* **Problem to solve**
Write out the passage below about Spencer Tracy's acting career, copying it word for word from "The rugged-looking Tracy" to "out in 1942.".

* **Selected excerpt**
··········

Robert Duvall once complained that "You go to old movies, and you see crappy acting, except for a handful, like Spencer Tracy." Stars in the old Hollywood system were often set personalities - the "manly" Clark Gable, the "cool" Myrna Loy - but Tracy was different. He could be lighthearted ("Libeled Lady"), explosive ("Fury"), a criminal ("20,000 Years in Sing Sing") a priest ("San Francisco," "Boys Town").
This year's acting nominations for the Academy Awards paid unintentional tribute to Tracy. He could have played so many of those roles: Michael Caine's stern but kindly doctor in "The Cider House Rules," Farnsworth's single-minded old man in "The Straight Story," Russell Crowe's moody whistle-blower in "The Insider."
"Tracy is an interesting figure because he's a quite complex synthesis of the stage actor and the movie star," said author Jeanine Basinger, whose books include "American Cinema: One Hundred Years of Filmmaking."
"He has that low-key, natural quality on film, the underplayed movie persona. But he also had real theatrical skills and had the acting chops when needed."
The rugged-looking Tracy didn't think of himself as a leading man, but he became part of Hollywood's most beloved screen couple, paired with a spirited actress once labeled "box office poison." The first of his nine films with Hepburn, the comedy "Woman of the Year," came out in 1942.
They were a different kind of team. Earlier marital comedies let nothing get in the way of the fun - not alcoholism in "The Philadelphia Story" or suicide in "His Girl Friday." But in "Woman of the Year" Tracy sets a firm tone. Whether the subject is sex or parenthood, he's reserved but well-spoken, romantic but not unpractical.
"There's a maturity in terms of how marriage and heterosexual coupling was treated that was extremely uncommon," said film historian Thomas Schatz, whose books include "The Genius of the System" and "Boom and Bust."
By middle age, after his back-to-back Oscars, Tracy was almost literally canonized. Frank Sinatra started calling him "The Pope." As if living up to the part, Tracy let his red hair turn white and his solid build turn round. While Gable and Grant still made love to young women on screen, a more typical Tracy role was the title character in "Father of the Bride."
Waning years
A fighter within the studio system, Tracy proved oddly passive when the system collapsed after World War II. Unlike Kirk Douglas or Burt Lancaster, he didn't start his own production company. The extra pounds only gave him more weight as an actor, but nothing he did was as risky as the westerns Jimmy Stewart made with Anthony Mann or Lancaster's work in "Sweet Smell of Success."

··········

* **Provided material**
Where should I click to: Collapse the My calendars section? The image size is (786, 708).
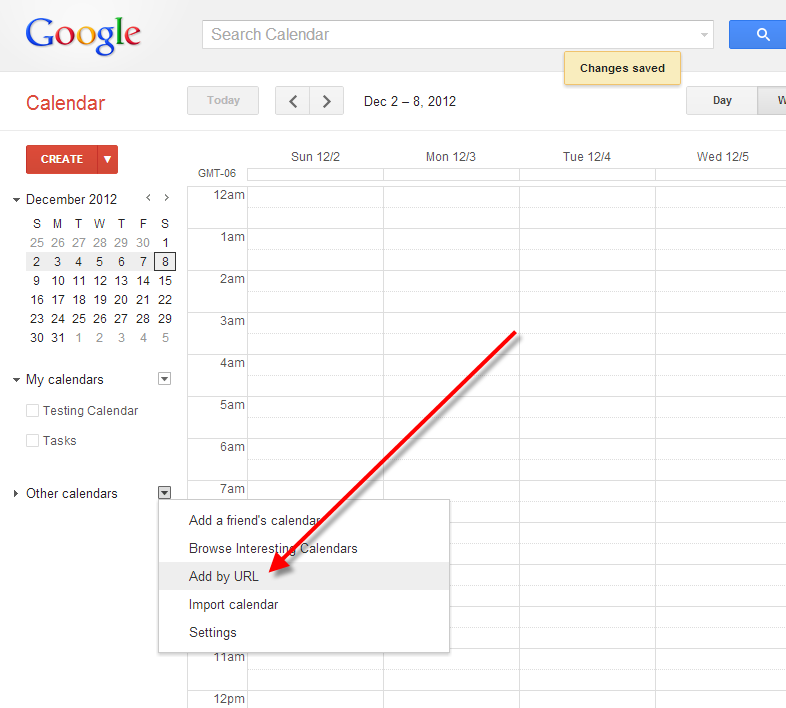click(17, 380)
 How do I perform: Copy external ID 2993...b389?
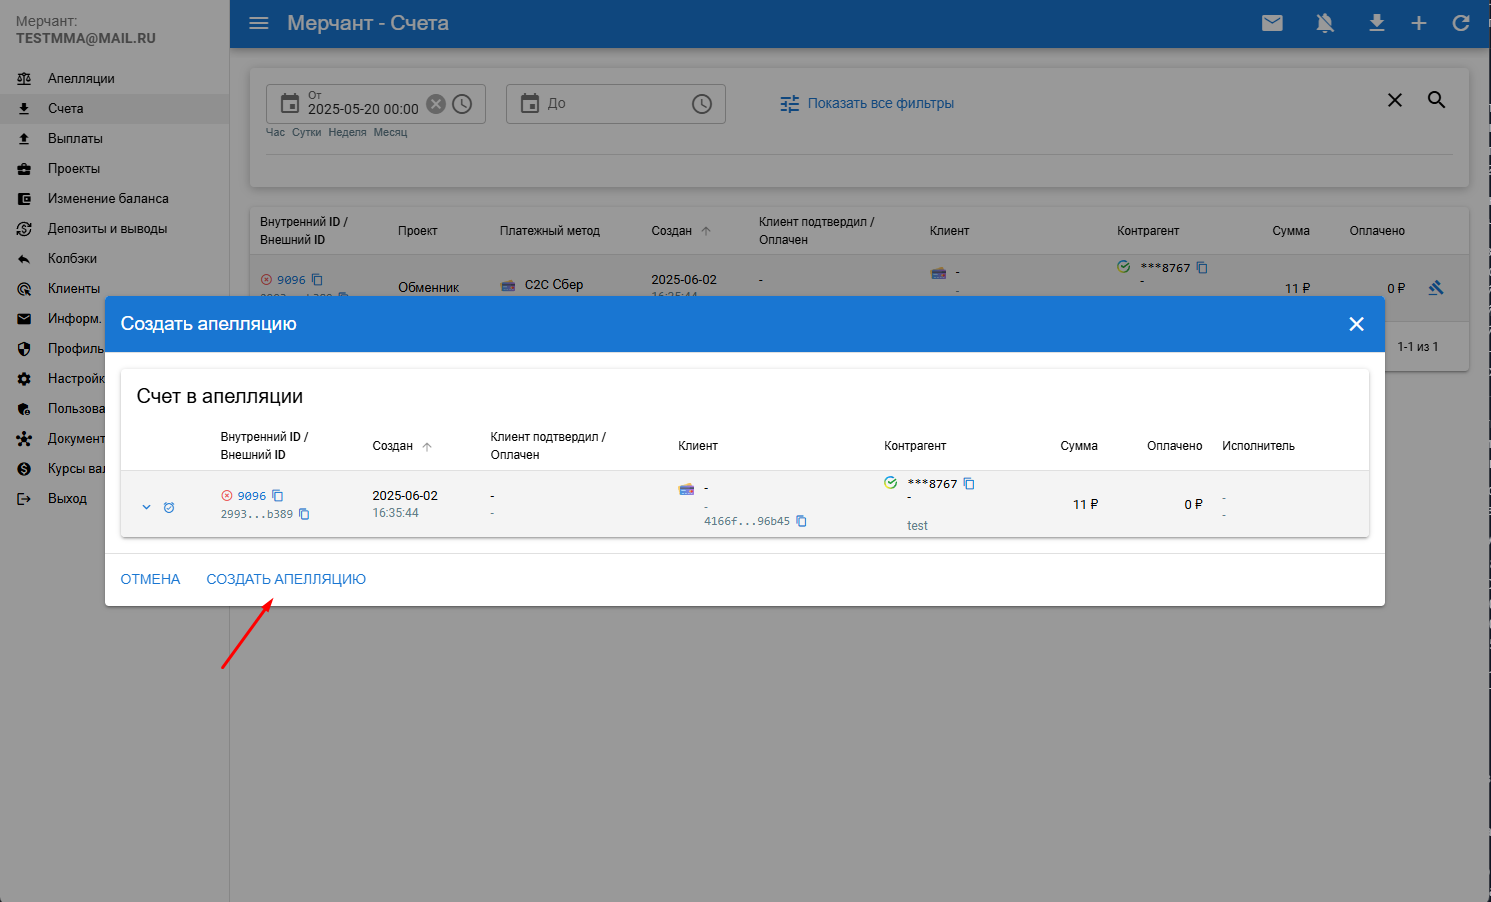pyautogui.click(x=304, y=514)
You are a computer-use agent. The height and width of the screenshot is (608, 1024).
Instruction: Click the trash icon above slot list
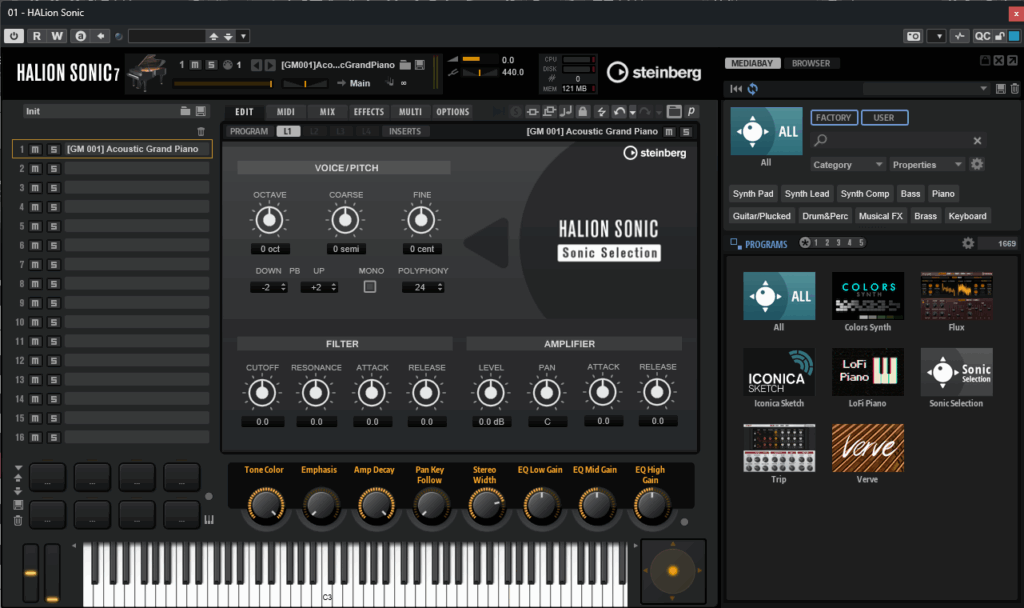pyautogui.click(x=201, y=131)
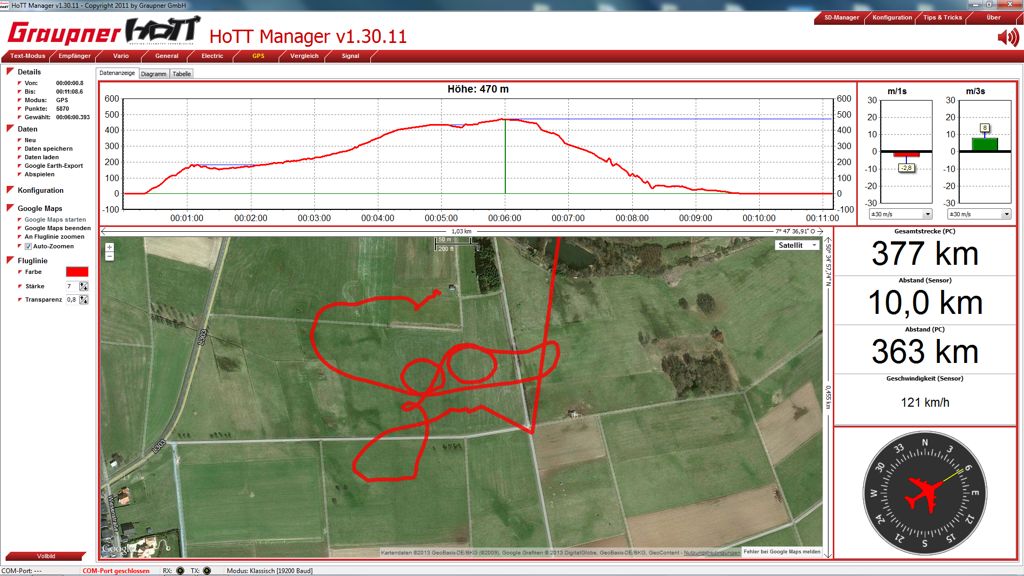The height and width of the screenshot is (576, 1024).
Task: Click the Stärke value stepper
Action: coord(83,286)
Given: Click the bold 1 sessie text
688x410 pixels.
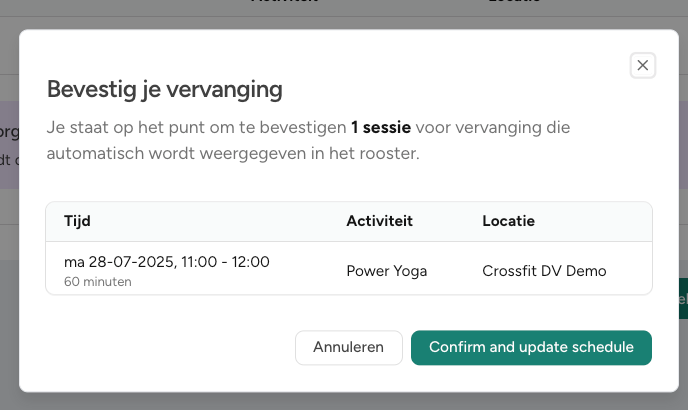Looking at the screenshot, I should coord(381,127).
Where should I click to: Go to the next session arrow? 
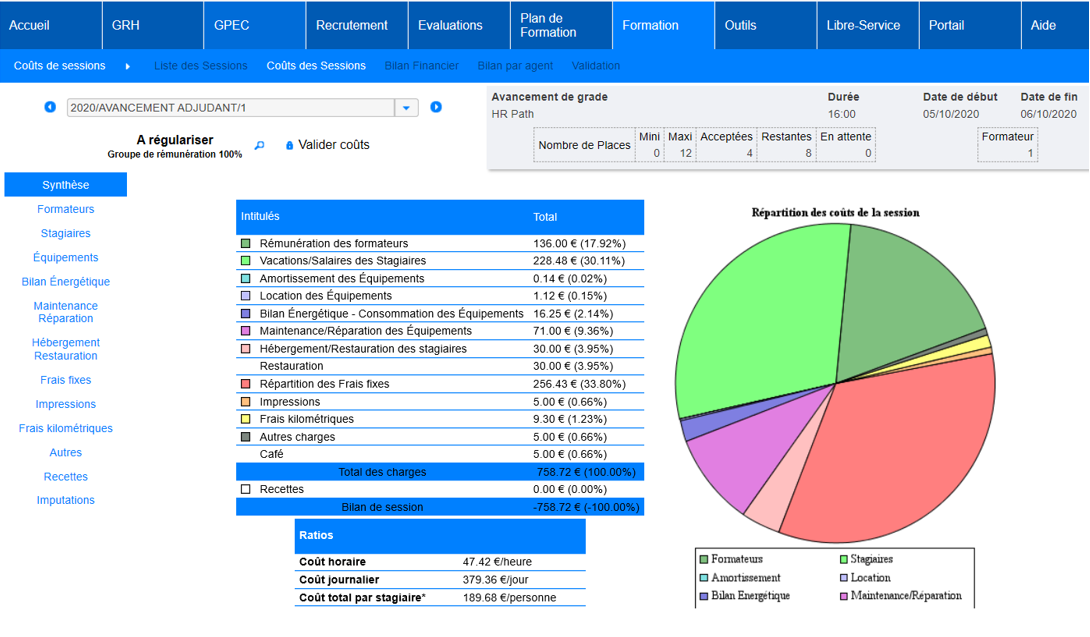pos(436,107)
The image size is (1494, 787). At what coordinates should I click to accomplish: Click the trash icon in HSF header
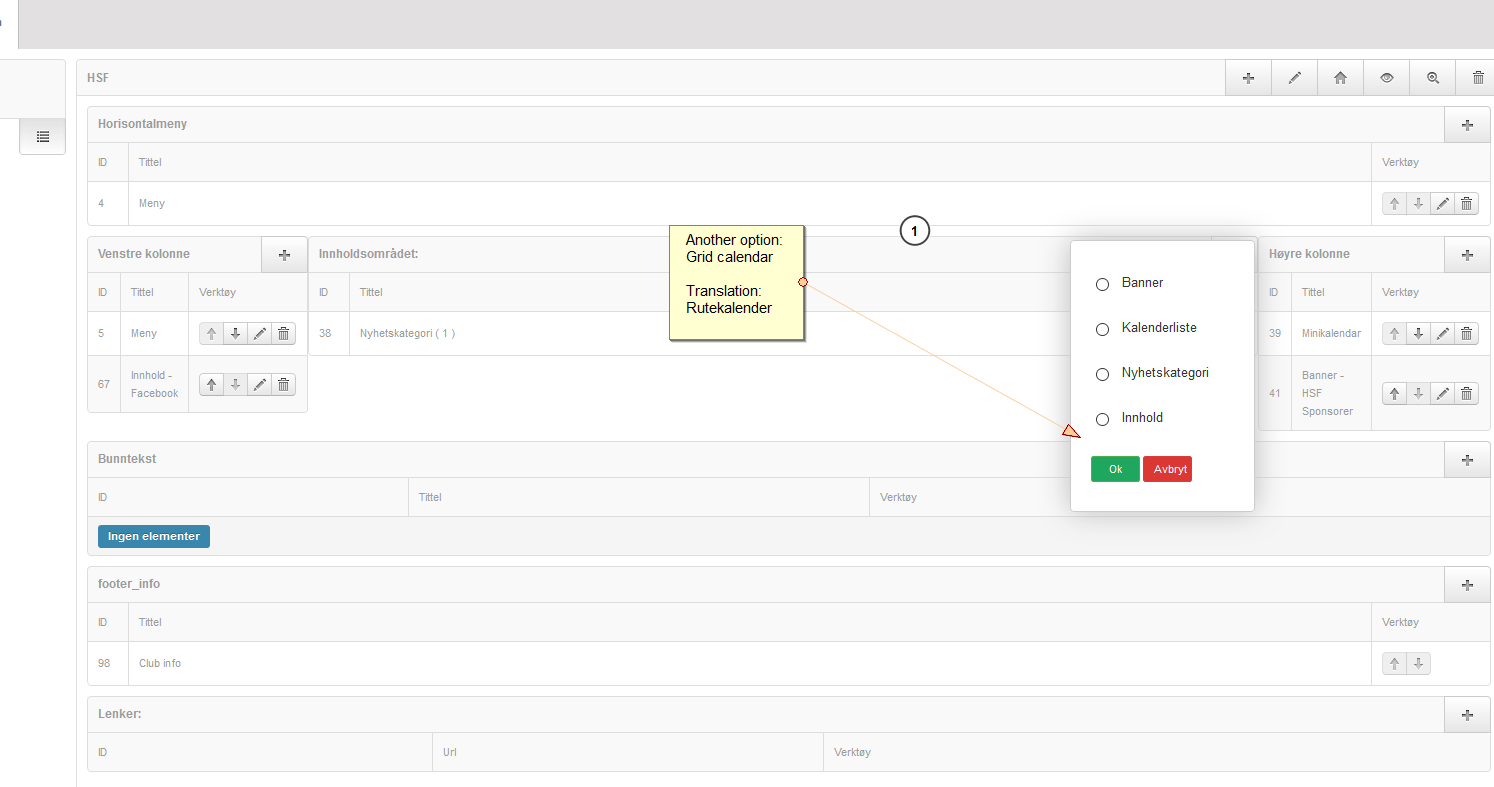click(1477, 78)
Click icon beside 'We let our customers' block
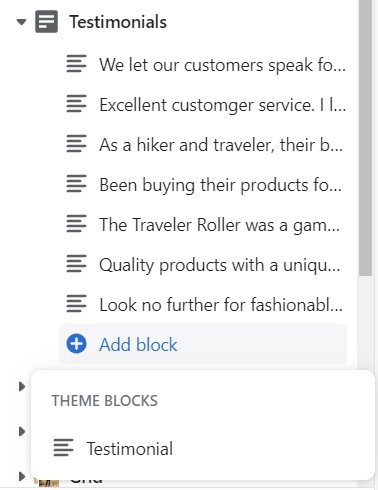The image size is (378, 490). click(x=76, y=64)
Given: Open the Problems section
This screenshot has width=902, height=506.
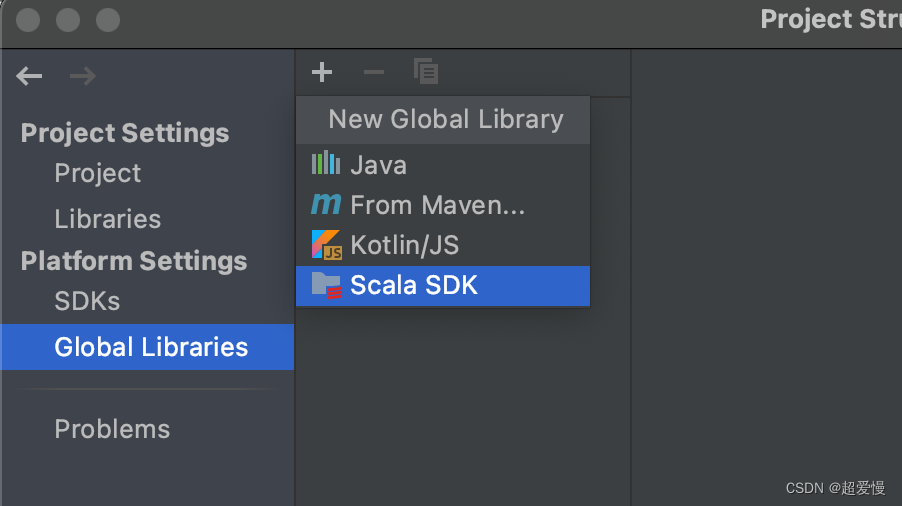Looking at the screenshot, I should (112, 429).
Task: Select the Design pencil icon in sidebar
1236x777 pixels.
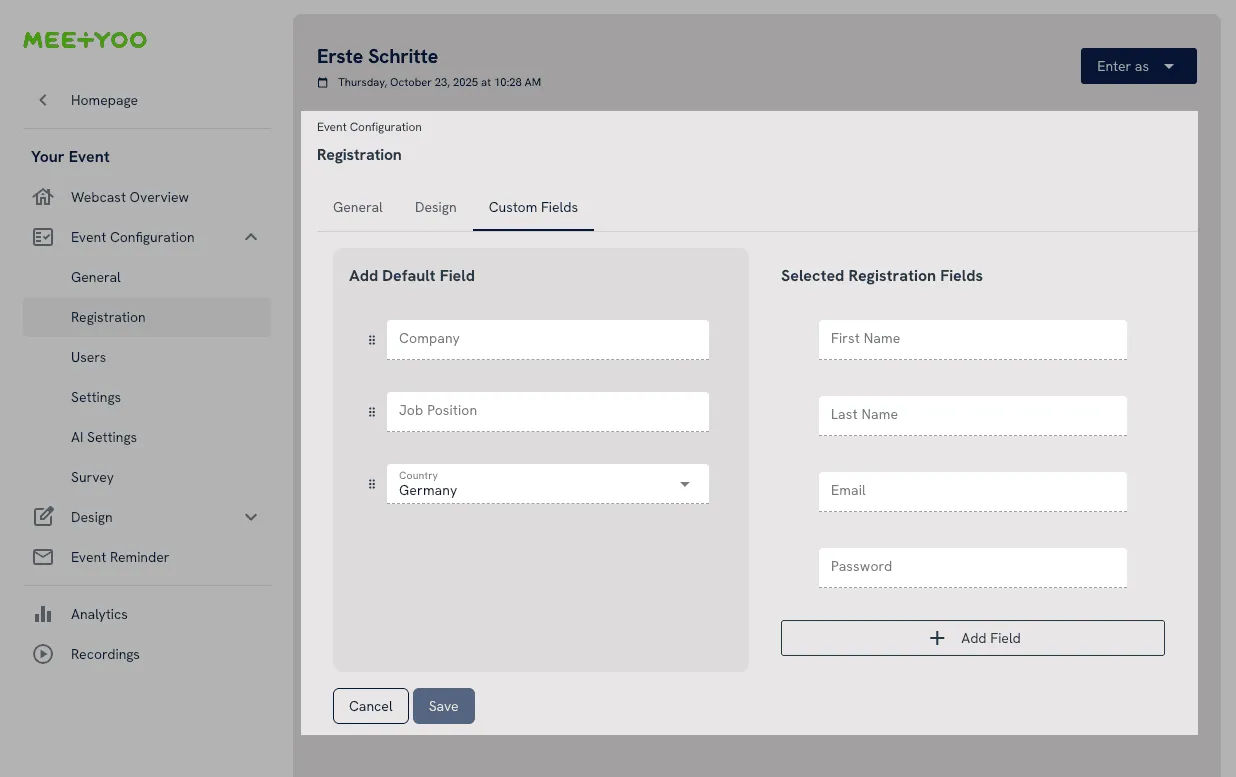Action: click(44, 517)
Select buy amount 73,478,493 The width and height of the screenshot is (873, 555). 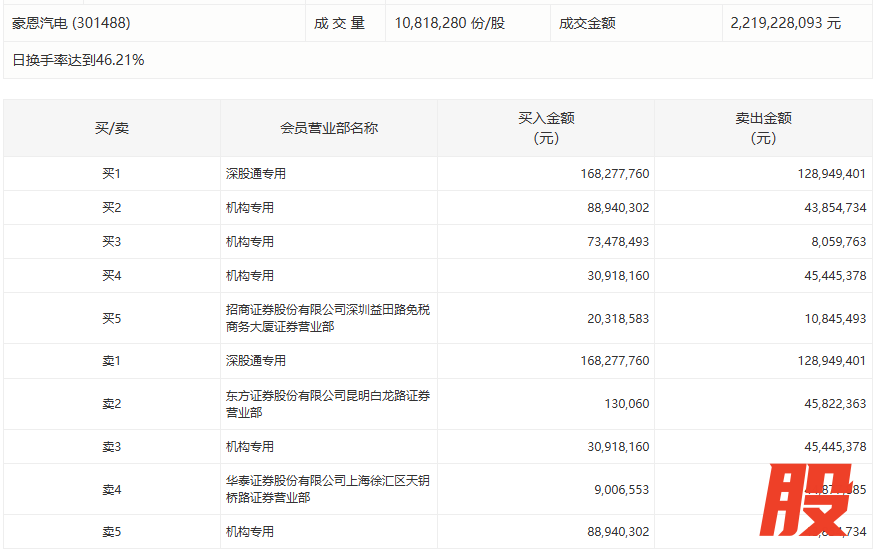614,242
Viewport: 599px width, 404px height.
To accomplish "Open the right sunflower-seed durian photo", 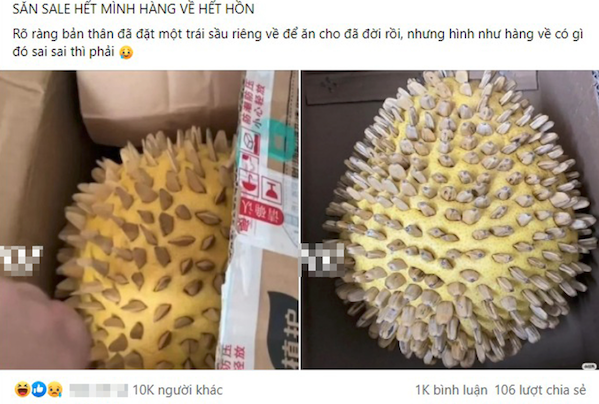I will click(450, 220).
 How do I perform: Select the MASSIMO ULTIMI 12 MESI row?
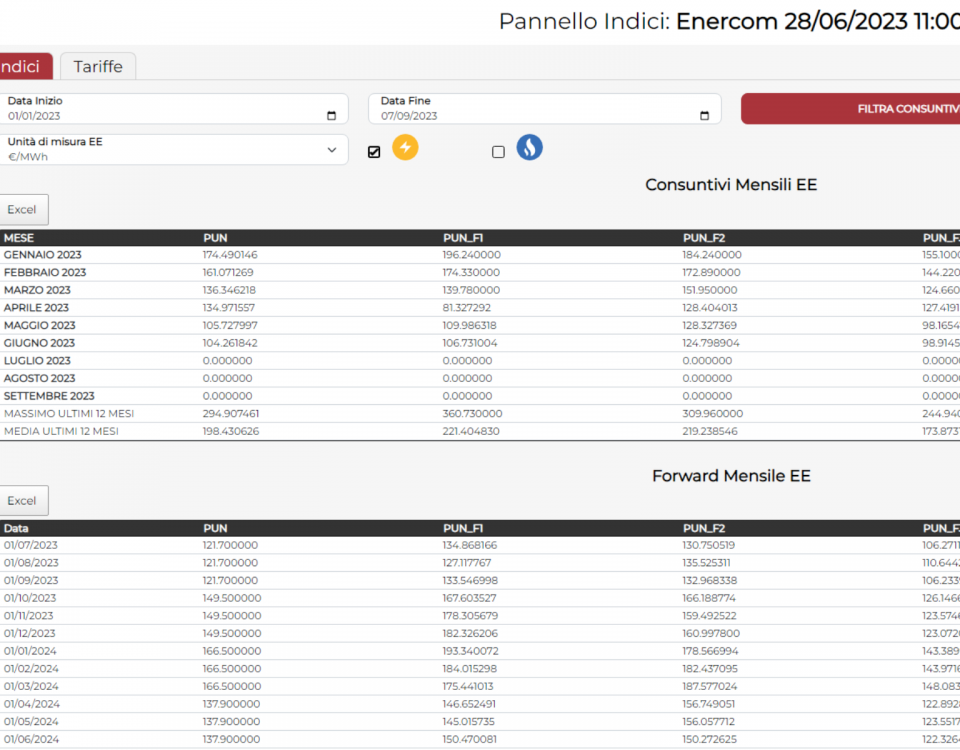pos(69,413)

··········

* **Final answer**
The rugged-looking Tracy didn't think of himself as a leading man, but he became part of Hollywood's most beloved screen couple, paired with a spirited actress once labeled "box office poison." The first of his nine films with Hepburn, the comedy "Woman of the Year," came out in 1942.